Giorgia Meloni dans l'impasse ?
Quant à la déradicalisation de Giorgia Meloni, elle est bien à l'origine de crispations au sein de la coalition gouvernementale. Sur les bancs de la Ligue, on s'agace de son soutien à l'Otan et on lui reproche son aide à l'Ukraine. Fronde dont Roberto Vannacci s'est volontiers emparé, assurant, par exemple, préférer Vladimir Poutine à Volodymyr Zelensky. Mais pour le gouvernement qui s'est déjà donné bien du mal à former sa majorité pas question de se fâcher pour ça. Le 29 janvier, conscient de l'instabilité de son siège, Matteo Salvini s'est envolé à la rescousse de son soldat. "Il y a de la place pour différentes sensibilités au sein de la Ligue. [...] Nous voulons construire et grandir, pas nous battre", avait-il alors plaidé. Moins d'une semaine plus tard, le divorce était acté. Mais le chef de la Ligue l'assure : il n'est pas en "colère", seulement "déçu et amer".

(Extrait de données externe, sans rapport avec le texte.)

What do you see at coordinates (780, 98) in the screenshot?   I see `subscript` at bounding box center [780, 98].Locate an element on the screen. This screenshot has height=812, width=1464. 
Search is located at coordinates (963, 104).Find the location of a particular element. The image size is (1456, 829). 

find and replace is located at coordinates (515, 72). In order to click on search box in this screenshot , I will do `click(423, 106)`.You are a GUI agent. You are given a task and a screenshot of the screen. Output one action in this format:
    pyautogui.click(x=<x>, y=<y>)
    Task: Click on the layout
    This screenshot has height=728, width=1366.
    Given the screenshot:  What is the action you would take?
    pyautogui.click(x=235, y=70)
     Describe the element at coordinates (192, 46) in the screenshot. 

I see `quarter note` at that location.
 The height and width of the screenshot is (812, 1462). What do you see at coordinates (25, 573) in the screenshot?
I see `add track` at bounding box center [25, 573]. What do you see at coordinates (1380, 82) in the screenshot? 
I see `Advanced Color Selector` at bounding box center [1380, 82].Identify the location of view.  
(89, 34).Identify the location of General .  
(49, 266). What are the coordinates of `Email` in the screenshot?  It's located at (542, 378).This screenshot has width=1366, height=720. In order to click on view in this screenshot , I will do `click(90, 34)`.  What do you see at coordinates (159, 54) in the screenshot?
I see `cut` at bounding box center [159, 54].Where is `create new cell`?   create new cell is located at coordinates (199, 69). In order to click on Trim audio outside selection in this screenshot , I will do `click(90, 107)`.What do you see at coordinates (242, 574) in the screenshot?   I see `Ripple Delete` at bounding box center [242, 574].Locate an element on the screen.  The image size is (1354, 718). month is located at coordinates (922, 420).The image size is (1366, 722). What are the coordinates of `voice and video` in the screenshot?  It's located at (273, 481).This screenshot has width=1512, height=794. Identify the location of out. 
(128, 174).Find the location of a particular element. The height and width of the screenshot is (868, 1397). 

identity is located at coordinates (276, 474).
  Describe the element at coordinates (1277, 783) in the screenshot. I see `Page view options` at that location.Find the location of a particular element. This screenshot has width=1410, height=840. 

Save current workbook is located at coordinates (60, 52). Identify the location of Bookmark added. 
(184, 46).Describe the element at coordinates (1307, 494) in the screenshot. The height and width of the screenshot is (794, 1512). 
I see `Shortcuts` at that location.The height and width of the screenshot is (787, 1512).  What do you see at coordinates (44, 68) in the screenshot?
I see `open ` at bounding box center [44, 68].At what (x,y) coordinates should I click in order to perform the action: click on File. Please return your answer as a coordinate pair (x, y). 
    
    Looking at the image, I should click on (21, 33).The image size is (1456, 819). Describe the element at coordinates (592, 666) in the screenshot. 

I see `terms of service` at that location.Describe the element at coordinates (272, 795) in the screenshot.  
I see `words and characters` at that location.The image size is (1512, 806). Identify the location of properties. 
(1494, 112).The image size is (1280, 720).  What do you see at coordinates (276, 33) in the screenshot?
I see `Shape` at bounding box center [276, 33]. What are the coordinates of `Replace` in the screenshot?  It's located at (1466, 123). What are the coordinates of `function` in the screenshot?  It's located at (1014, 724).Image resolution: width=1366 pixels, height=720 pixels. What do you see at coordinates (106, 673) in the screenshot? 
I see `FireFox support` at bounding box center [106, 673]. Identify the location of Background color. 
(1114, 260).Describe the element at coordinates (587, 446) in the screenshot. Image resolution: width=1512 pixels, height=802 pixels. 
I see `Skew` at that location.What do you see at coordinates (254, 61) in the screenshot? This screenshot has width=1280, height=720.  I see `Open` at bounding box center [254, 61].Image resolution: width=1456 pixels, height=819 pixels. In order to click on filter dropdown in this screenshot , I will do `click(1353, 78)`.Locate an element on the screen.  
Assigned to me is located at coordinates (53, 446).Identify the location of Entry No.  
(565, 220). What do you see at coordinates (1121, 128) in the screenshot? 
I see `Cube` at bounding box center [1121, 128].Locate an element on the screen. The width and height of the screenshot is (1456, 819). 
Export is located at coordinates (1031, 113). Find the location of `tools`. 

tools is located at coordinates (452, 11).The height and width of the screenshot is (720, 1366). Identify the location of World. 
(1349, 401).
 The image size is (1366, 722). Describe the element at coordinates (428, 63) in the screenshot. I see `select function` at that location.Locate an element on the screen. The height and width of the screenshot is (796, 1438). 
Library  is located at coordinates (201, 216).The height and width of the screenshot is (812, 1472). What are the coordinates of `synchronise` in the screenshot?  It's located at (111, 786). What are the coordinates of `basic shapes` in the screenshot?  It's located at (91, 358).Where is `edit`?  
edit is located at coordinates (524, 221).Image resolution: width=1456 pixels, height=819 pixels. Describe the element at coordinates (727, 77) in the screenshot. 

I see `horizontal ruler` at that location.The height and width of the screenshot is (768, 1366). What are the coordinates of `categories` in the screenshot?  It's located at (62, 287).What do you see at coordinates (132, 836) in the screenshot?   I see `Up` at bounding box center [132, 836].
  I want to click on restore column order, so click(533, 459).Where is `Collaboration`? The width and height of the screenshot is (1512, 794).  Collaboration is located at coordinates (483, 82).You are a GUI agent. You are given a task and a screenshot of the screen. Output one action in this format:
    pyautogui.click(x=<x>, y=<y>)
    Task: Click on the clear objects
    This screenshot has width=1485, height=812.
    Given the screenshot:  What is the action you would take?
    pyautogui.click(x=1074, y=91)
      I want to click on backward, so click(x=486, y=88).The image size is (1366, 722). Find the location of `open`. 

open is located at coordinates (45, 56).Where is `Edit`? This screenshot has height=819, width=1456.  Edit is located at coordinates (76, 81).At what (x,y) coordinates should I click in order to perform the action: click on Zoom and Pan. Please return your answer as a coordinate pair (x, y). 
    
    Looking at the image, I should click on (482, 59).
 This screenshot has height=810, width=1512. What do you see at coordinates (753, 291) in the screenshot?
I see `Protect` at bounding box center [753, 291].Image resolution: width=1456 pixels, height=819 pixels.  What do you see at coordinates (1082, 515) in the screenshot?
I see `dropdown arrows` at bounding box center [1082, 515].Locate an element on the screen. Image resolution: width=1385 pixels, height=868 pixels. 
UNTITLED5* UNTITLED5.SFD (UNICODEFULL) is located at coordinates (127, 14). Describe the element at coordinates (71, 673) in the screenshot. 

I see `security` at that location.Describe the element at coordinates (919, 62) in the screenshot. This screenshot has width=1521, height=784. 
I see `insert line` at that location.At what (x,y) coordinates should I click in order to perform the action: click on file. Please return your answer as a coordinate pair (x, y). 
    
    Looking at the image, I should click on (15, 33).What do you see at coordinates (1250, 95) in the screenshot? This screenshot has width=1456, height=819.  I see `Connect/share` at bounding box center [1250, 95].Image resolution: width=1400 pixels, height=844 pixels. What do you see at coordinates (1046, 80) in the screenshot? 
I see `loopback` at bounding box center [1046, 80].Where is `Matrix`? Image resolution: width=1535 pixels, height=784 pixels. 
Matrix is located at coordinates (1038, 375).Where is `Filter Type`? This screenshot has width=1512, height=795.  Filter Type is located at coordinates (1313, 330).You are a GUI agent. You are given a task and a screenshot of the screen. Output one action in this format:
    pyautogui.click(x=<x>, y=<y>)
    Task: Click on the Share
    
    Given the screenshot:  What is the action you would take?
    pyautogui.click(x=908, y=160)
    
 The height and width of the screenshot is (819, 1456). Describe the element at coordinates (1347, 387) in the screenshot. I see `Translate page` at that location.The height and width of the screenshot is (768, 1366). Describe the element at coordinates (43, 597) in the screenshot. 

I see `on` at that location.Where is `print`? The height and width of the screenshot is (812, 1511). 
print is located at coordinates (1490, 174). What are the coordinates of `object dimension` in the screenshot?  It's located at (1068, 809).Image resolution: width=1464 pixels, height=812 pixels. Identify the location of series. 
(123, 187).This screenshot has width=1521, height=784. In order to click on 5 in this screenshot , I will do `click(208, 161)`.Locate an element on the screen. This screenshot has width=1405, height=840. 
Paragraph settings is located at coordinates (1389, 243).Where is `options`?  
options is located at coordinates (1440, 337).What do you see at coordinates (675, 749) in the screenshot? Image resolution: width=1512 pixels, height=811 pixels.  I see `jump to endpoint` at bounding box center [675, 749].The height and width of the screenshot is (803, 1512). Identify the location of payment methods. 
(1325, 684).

Et le gouvernement a bien des raisons de se faire du souci. Certes, depuis sa naissance Futuro Nazionale ne compte qu'un membre, mais il n'est pas exclu que des élus de la coalition ou de la Ligue le rejoignent dans les jours qui suivent. Ensuite, la coalition a été formée de justesse, et quelques pourcents pourrait faire chavirer les élections législatives de 2027.
Roberto d'Alimonte voit deux issues : "soit Roberto Vannacci va s'essouffler [d'ici aux élections], soit il pourrait représenter 3 ou 4 % des voix. Mais même un tel score poserait un problème à Giorgia Meloni". Et la présidente du conseil n'est pas étrangère à cette situation, elle qui tente de réformer le système électoral en sa faveur. Car dans une Italie particulièrement bipartisane, la femme politique craint et anticipe une union de la gauche, d'autant plus menaçante alors que son clan se déchire.
Giorgia Meloni devra donc trancher : s'allier ou ne pas s'allier avec Futuro Nazionale ? Si laisser Roberto Vannacci filer pourrait mener à la défaite, une alliance avec une droite si radicale serait synonyme de controverse, difficile à assumer avant une élection. Encore faut-il que l'option soit sur la table, car rien ne garantit que le dissident accepte de rentrer au bercail.